__DATA PROVIDED__.
/---
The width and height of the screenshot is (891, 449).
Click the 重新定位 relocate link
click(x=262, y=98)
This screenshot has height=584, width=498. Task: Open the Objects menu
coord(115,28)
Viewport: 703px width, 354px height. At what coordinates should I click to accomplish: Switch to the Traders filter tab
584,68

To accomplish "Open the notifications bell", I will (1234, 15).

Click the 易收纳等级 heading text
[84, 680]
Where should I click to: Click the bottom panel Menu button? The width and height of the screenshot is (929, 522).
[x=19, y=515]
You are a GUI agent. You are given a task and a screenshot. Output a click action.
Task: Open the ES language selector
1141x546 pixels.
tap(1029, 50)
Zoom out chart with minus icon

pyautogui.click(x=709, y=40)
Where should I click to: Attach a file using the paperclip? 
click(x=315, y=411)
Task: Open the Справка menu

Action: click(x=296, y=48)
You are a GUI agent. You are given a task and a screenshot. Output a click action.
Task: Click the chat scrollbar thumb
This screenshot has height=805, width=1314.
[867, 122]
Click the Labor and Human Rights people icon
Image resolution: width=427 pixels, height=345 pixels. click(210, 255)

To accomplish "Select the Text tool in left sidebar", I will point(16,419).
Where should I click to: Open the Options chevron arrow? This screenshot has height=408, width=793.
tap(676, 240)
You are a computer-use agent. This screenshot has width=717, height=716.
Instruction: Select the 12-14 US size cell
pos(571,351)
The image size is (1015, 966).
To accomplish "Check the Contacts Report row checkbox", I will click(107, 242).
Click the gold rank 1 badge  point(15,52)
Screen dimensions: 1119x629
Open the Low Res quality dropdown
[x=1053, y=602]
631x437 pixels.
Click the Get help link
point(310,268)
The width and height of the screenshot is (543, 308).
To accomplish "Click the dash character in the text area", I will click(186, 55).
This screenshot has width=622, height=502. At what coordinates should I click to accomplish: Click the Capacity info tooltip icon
\---
__EXERCISE DIRECTIONS__.
In the records above, how many lines contain the word "will"? Give the number alone.

__REPLY__.
4